距離拔牙已經過了幾天了,阿梨的牙齒隻是過了一夜,就自己長出來了,填補了那裡的空缺,這讓她不用再回去複診了,也讓她最近吃東西好受了很多,收拾好書包,阿梨打着傘出門上學。
外面連綿小雨不停,霧蒙蒙的水汽将江戶襯得像一副黑白水墨畫,阿梨舉着傘背着書包在這水墨中遊走,穿過行于橋梁小巷,進入處于黑白畫一角的私塾。
“早上好啊,阿梨同學。”
“嗯,早上好。”
阿梨愣了愣,緩緩的回應和她打招呼的同學,然後坐到自己的位置上,一邊想接下來讀什麼書,一邊翻書包。

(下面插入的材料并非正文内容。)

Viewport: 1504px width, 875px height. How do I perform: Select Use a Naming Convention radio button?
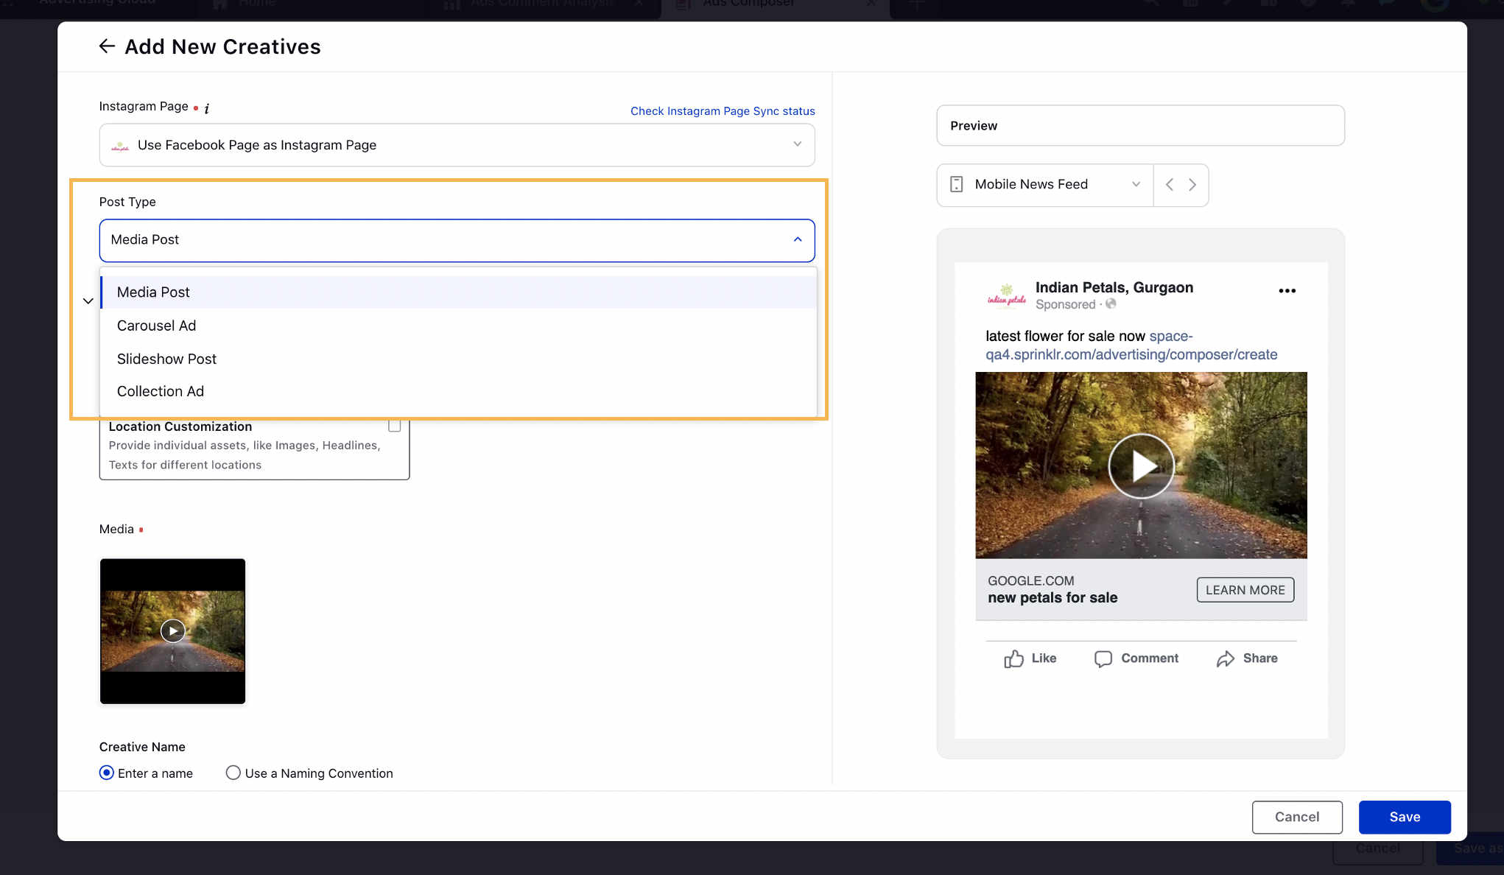232,773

那個同學看着認真翻書包的阿梨,和他身邊的朋友相視一笑。
“我就說不會被無視的嘛。”
“我這不也是擔心你。”
之前想打招呼的同學被不想打招呼的同學攔住,擔心阿梨無視他們而導緻出醜。
當然,這也不能完全怪他們。
阿梨同學平時也不和他們交流,隻是看書或者動筆寫一些他看不懂的東西,總是沉浸在自己的世界裡,隻有在需要的時候才會和人交流,也從不會去經營人際關系來達到一些目标,不過她貌似也不需要經營什麼來達到自己的目的。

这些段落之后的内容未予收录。